Late HHV-6B reactivation after 60 days was an independent risk factor for mortality in Japanese pediatric hematopoietic cell transplant recipients. Older patients (>10 years old) and those with hematologic malignancy were  10x more likely to develop late reactivation.

Japanese investigators led by Tetsushi Yoshikawa monitored 89 transplant recipients for HHV-6B infection weekly for at least 60 days after transplant, and used multivariable logistic regression analysis to estimate odds ratios. Unrelated donor transplantation and sex-mismatched donor transplantation increased also increased the risk of late infection by 6 and 5 fold, respectively.

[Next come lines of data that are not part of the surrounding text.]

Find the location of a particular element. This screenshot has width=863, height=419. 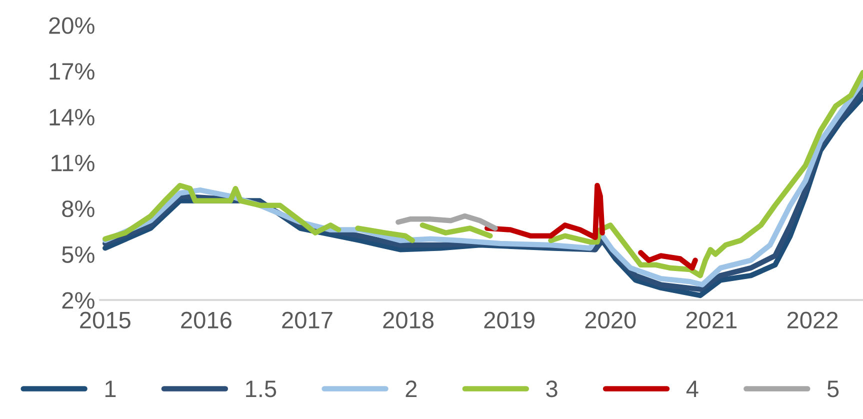

x-tick-label: 2016 is located at coordinates (206, 320).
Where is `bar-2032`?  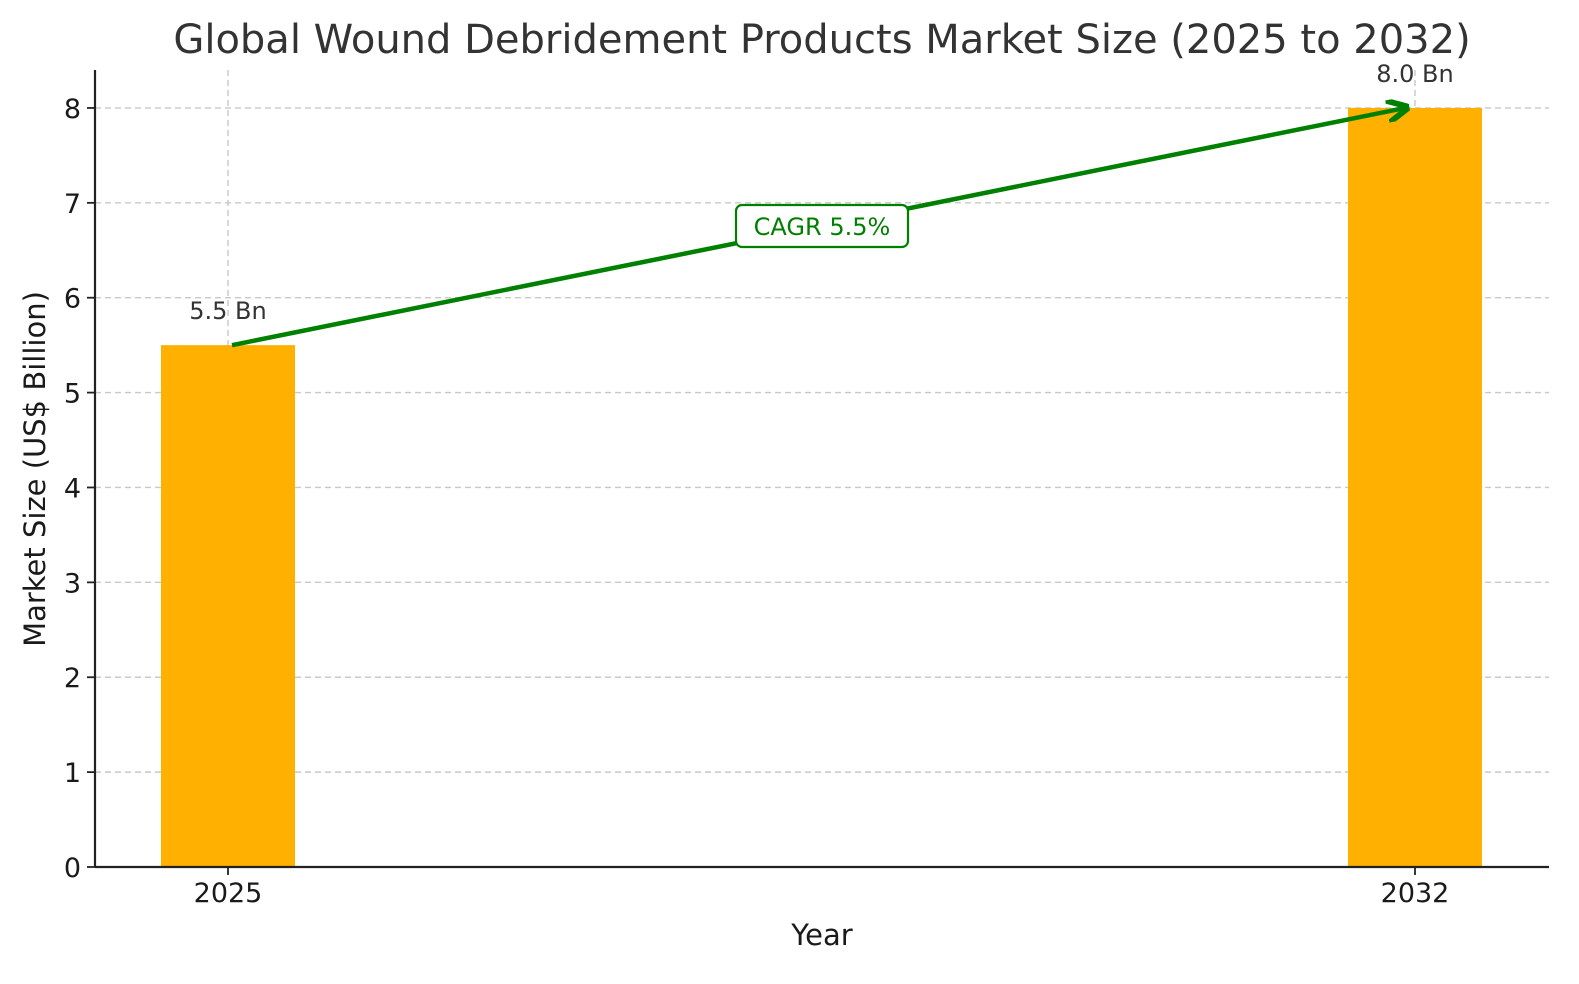
bar-2032 is located at coordinates (1415, 487).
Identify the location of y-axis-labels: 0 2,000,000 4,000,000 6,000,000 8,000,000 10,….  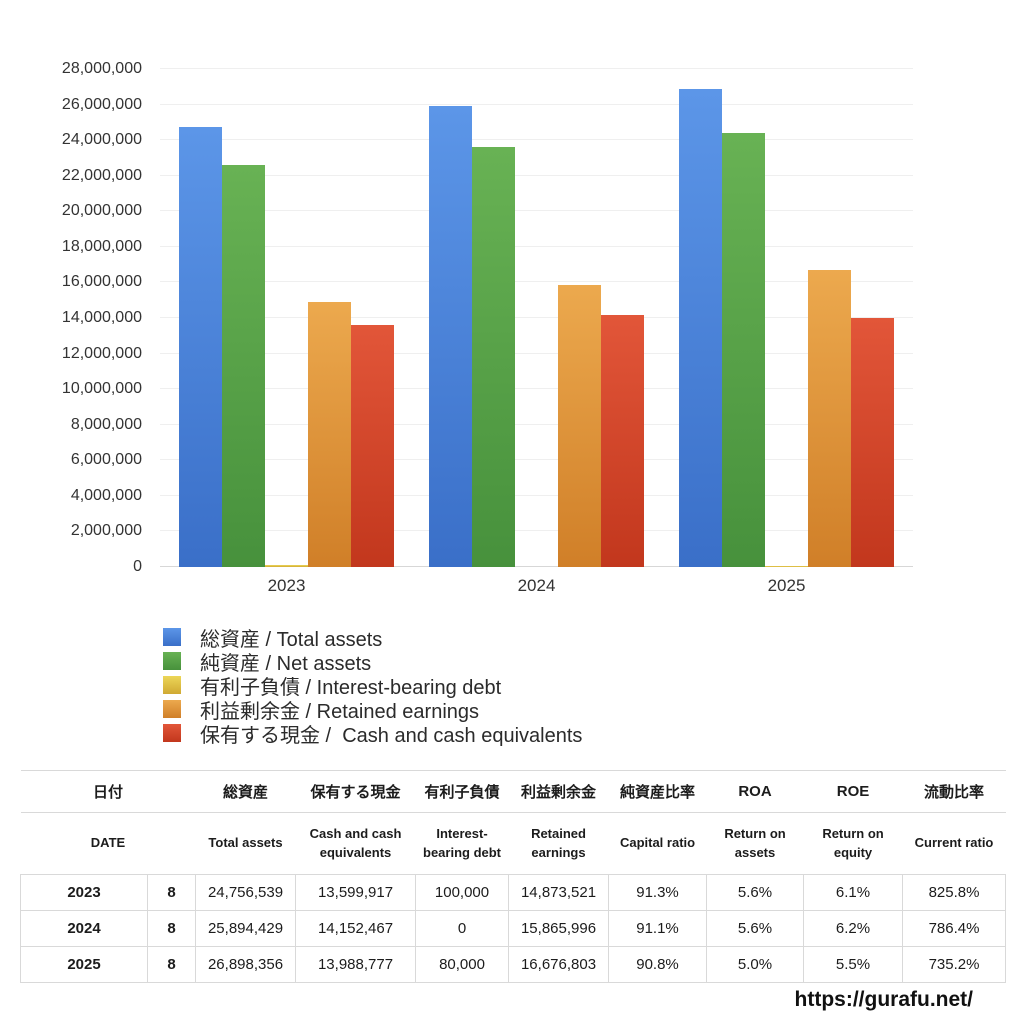
(75, 318).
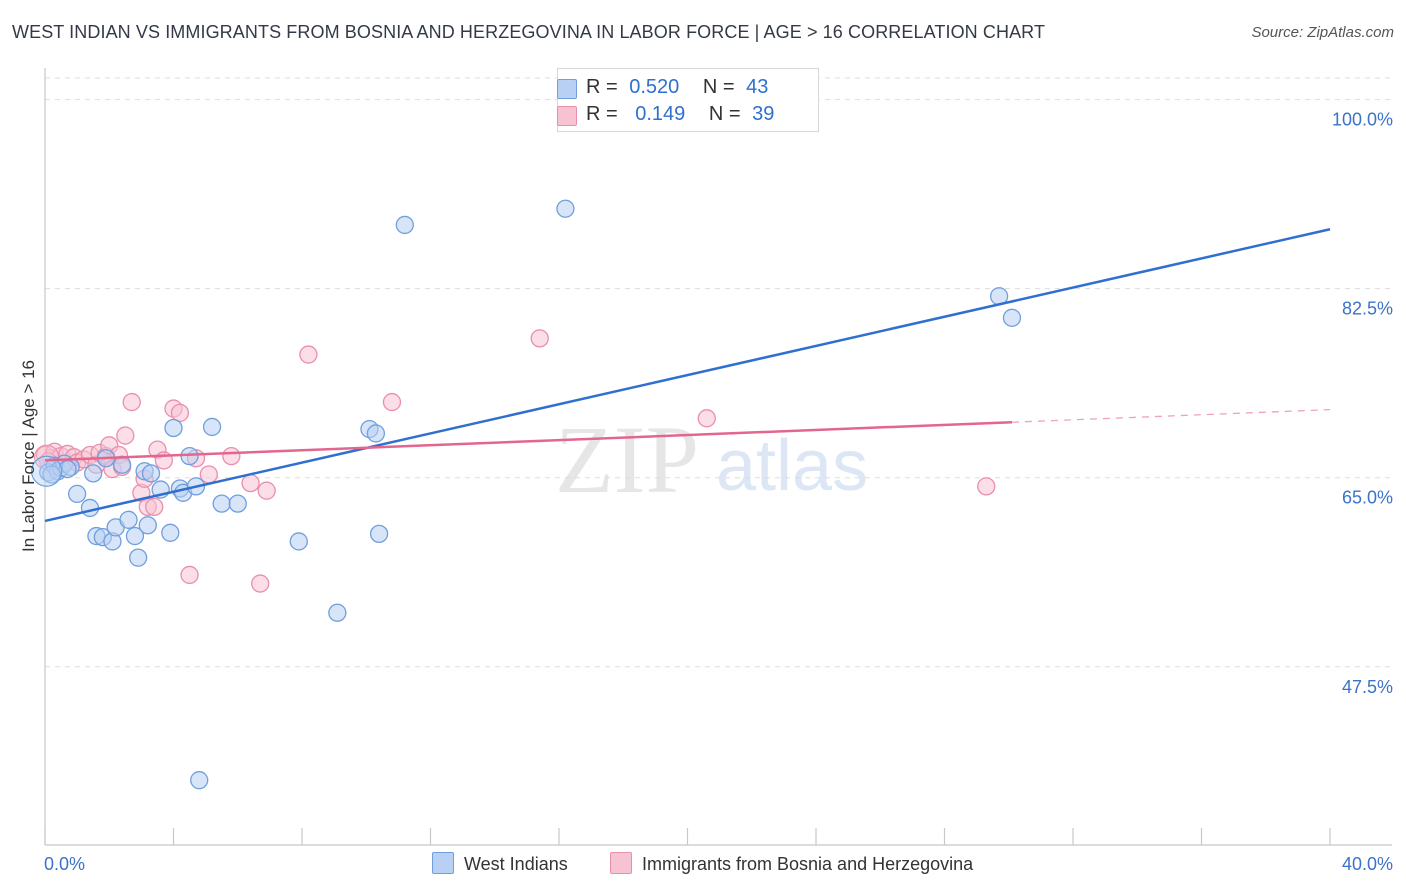  I want to click on y-tick-label: 47.5%, so click(1368, 687).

Among the 12 patients with late HHV-6B infection, 9 or 75% had a high copy number detected continuously post-transplant. Only two patients were treated with antiviral therapy during late stage HHV-6B infection.

The authors point out that HHV-6 has been associated with increased mortality (Zerr 2005) and non-relapse mortality (Zerr 2012, Aoki 2015) but most studies have focused on early reactivation. They suggestion more studies are needed to clarify the potentially pathogenic role of HHV-6B infection beyond 60 days post-transplant.